===== ENTRIES PROVIDED
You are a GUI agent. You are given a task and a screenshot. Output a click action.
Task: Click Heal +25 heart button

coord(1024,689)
==========
===== ENTRIES PROVIDED
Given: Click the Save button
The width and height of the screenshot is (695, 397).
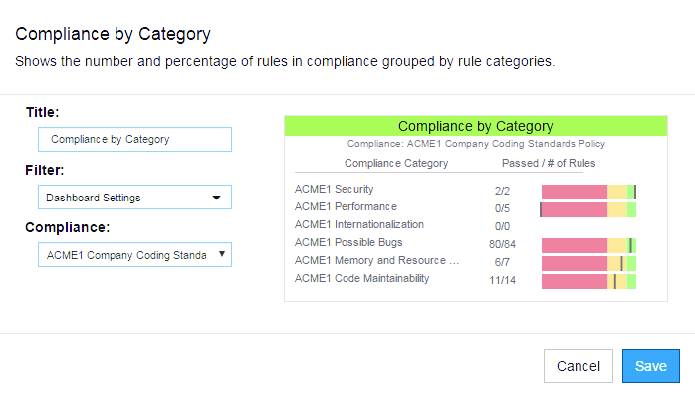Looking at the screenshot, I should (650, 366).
==========
> [THE EXERCISE] Express the data as a numbered list with blank lines omitted, starting with the line containing "You are a GUI" and going on through the line containing "coord(1024,689)". Include only those lines.

> [OUTPUT]
1. You are a GUI agent. You are given a task and a screenshot. Output a click action.
2. Task: Click Heal +25 heart button
3. coord(1024,689)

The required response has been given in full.